Il nous reste à rendre compte du plan que nous avons suivi dans notre travail. À l’exemple des premiers éditeurs de la Collection des Mémoires relatifs à l’Histoire de France, nous avons préféré le texte de Du Cange à celui de MM. Mellot, Sallier et Caperonnier, quoique nous soyons convaincus que ce dernier se rapproche le plus de l’original. Il nous a semblé qu’il étoit inutile de multiplier les difficultés que pourront éprouver quelques lecteurs peu familiers avec le vieux langage. À l’exception de l’altération que nous venons de remarquer, le texte que nous adoptons est entièrement conforme à celui du dernier manuscrit ; il ne diffère qu’en ce qu’il est plus clair, et que l’orthographe en est moins barbare. Du reste, le même ton, la même naïveté y règnent ; et l’on a l’avantage, en s’en servant, de mettre cet ouvrage plein de charme à la portée d’un plus grand nombre de personnes. Nous aurions pu imprimer le texte le plus ancien à côté de celui de Du Cange ; mais il nous a paru que ce seroit inutilement grossir le volume, et que nous avions assez fait pour les amateurs enthousiastes du vieux langage, en leur donnant le texte pur des Mémoires de Ville-Hardouin.

Les récits de Joinville n’offrent des détails étendus que sur la première croisade entreprise par saint Louis, qui forme seulement une période de six années. Le reste se compose d’anecdotes isolées qui se rattachent à un règne de quarante-quatre ans. Nous avons cru devoir tracer un tableau de ce règne, qui, nous l’espérons, répandra quelque lumière sur les Mémoires, et qui pourra servir à les compléter.

Nous y joignons un choix des meilleures dissertations de Du Cange, et cinq extraits des manuscrits arabes de la bibliothèque du Roi, traduits en français par M. Cardonne[1], interprète pour les langues orientales. Ces derniers morceaux se trouvent dans l’édition de 1761, et en forment l’une des parties les plus curieuses.
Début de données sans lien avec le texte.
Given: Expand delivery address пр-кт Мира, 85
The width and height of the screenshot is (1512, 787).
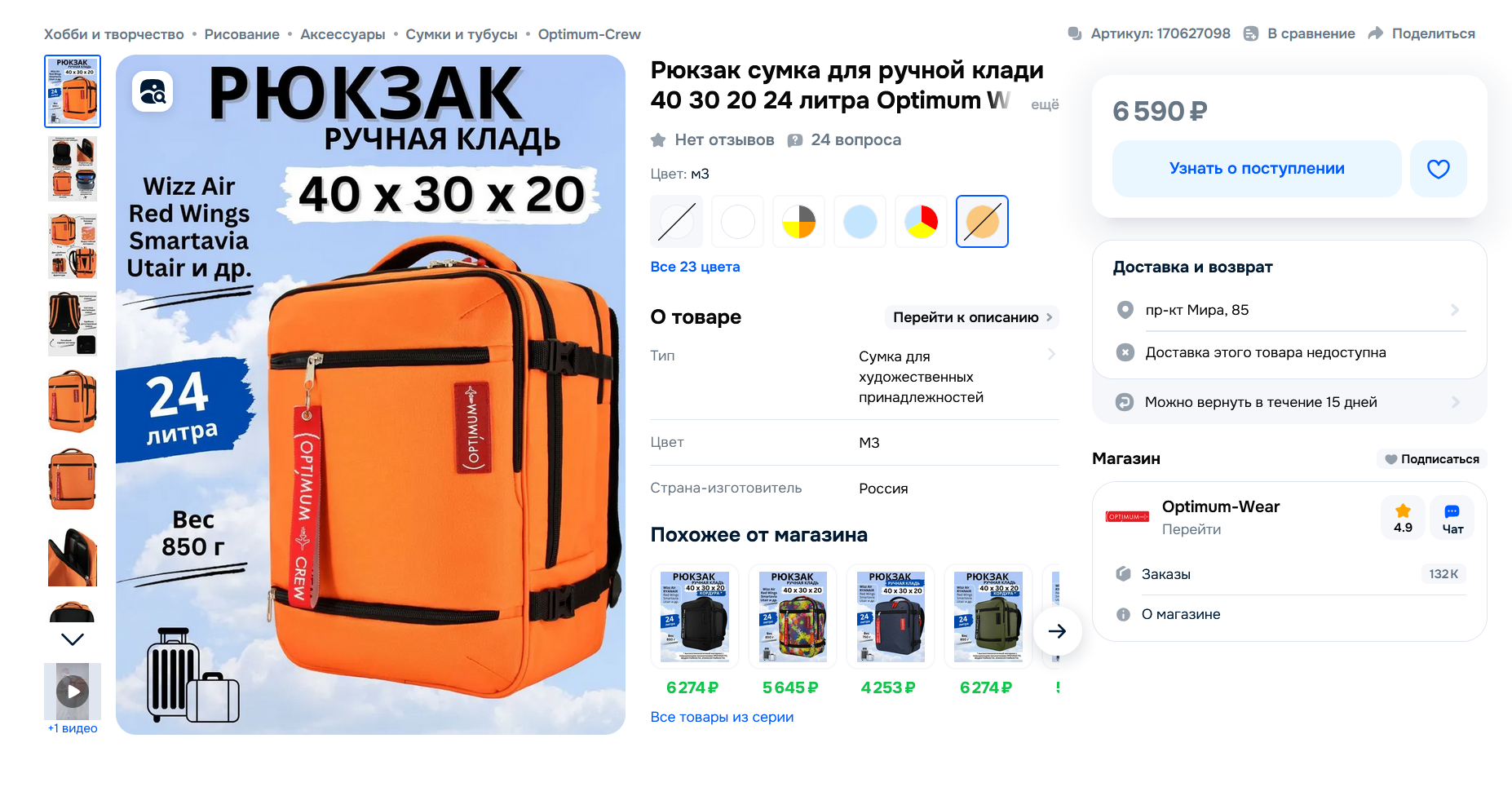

On y remarque des particularités pleines d’intérêt ; et l’on y voit l’idée que se faisoient les Sarrasins, tant de saint Louis, leur adversaire le plus redoutable, que des forces dont il pouvoit disposer.




  1. M. Cardonne, secrétaire interprète du Roi pour les langues orientales, professeur des langues turque et persane au collége royal, censeur royal, inspecteur de la librairie, mourut en 1783.